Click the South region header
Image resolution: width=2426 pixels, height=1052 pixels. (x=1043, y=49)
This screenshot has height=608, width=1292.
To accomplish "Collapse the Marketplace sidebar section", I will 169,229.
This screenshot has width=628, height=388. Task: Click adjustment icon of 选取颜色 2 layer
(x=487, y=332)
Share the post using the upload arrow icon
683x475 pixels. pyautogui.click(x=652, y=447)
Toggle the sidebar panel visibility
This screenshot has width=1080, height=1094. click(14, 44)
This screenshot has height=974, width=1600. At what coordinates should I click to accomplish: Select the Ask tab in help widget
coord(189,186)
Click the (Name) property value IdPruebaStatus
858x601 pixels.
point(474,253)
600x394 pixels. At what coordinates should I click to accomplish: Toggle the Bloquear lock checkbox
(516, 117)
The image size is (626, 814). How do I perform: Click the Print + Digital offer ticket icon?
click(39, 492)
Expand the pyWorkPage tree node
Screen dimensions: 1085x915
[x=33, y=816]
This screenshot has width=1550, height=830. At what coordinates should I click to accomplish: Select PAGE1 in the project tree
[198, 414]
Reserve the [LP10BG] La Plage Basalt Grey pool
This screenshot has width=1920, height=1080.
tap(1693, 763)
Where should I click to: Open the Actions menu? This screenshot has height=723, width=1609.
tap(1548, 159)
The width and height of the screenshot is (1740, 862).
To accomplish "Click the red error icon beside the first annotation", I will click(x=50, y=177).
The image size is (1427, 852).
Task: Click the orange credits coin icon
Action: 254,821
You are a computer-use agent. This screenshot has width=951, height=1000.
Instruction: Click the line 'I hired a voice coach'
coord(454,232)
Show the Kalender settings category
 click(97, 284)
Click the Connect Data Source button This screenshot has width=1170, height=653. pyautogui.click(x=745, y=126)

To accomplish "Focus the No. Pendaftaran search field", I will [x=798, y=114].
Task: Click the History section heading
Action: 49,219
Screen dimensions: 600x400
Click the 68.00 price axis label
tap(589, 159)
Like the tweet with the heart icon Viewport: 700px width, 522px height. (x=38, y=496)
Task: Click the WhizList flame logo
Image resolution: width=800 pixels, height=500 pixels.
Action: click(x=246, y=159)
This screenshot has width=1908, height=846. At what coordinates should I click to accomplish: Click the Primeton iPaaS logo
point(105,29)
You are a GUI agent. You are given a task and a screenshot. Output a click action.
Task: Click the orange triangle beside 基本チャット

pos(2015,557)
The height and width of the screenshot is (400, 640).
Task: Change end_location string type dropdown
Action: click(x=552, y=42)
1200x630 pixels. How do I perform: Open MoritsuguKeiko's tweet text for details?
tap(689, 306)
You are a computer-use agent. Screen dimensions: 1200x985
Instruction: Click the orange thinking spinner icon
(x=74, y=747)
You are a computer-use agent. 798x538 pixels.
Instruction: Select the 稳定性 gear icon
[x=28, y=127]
■ ■ ■ ■ ■ ■ ■
Work item
When the word "agent" appears in a line of the listing, copy that line.

Solution to this task
You are a computer-use agent. This screenshot has width=951, height=1000.
You are a GUI agent. You are given a task and a screenshot. Output a click action.
You are a computer-use agent. Screen dimensions: 1200x985
You are a computer-use agent. 798x538 pixels.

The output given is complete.